L’annonce d’un gel des aides sociales, du Revenu de solidarité active (RSA) et des retraites dans le projet de loi de finances (PLF) pour 2026 suscite une vive indignation, alors que les parlementaires s’accordent des avantages considérables. Cette décision gouvernementale est perçue comme un affront par de nombreux observateurs, dénonçant un fossé croissant entre les élus et les citoyens.
Selon les informations disponibles, le PLF 2026 ne prévoit aucune revalorisation des aides sociales, ni du RSA, ni des retraites. Cette annonce intervient alors que les sénateurs se sont accordés une augmentation de plus de 700 € par mois, et que les députés et ministres continuent de percevoir des indemnités mensuelles supérieures à 10 000 €.
La situation est vivement critiquée par ceux qui estiment que les personnes en difficulté financière doivent se serrer la ceinture, tandis que les responsables politiques s’octroient des avantages sans vergogne. « C’est quoi ce pays où ceux qui peinent à finir le mois doivent se serrer la ceinture, pendant que ceux qui font les lois s’augmentent sans honte ? », s’interroge-t-on.

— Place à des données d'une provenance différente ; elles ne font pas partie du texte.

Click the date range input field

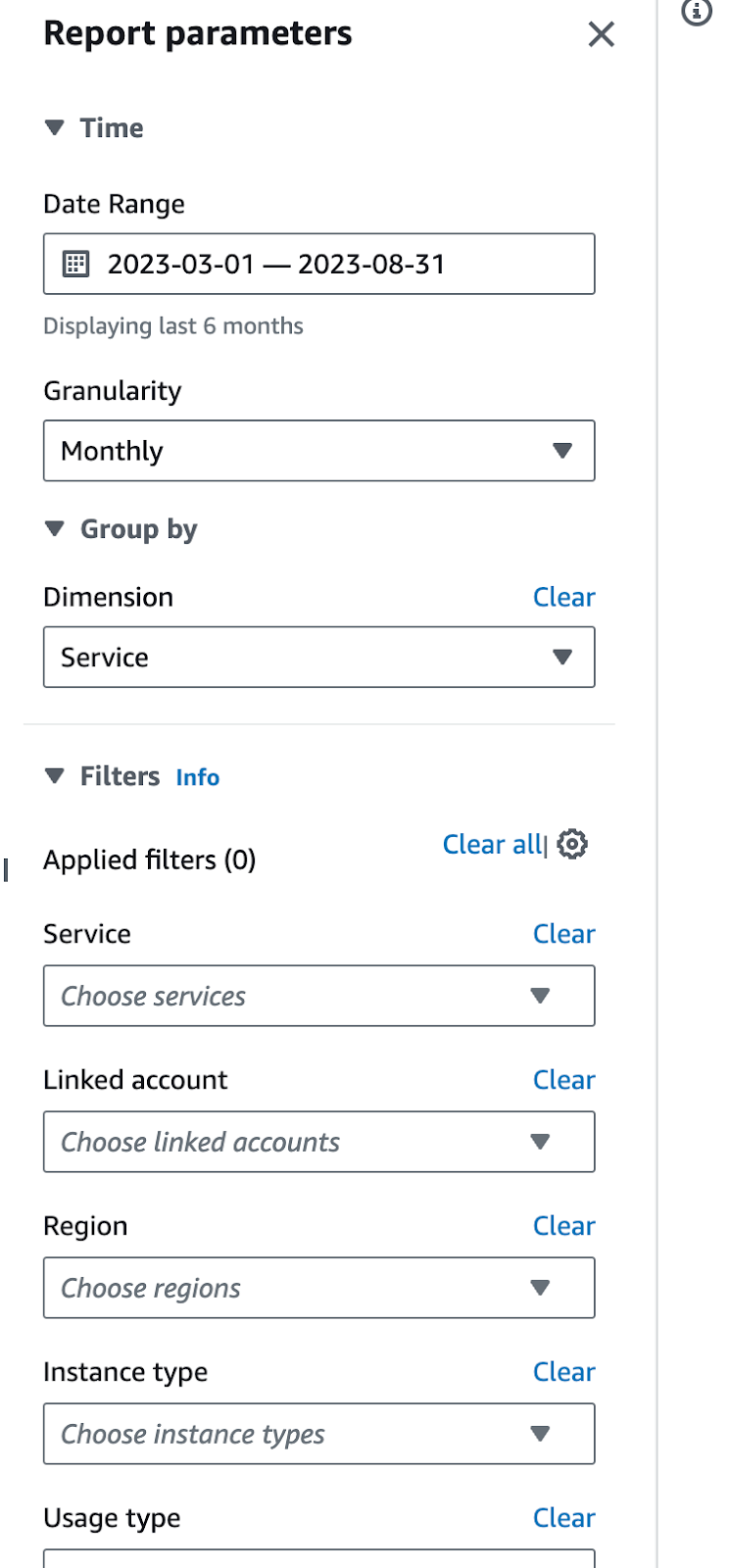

D’autres dénoncent le fait que les retraités doivent compter chaque centime, alors que les élus se permettent des dépenses somptuaires.
Certains qualifient cette situation d’« oligarchie décomplexée », estimant que le véritable courage politique consisterait à montrer l’exemple en commençant par réduire les salaires des élus avant de demander des sacrifices aux plus démunis. « Le vrai courage politique, ce serait de commencer par montrer l’exemple : baisser vos salaires avant de demander des sacrifices à ceux qui n’ont déjà plus rien », est-il souligné.
À ce stade, les réactions à cette annonce se multiplient, et l’on peut s’attendre à de vives tensions lors de l’examen du PLF 2026 au Parlement.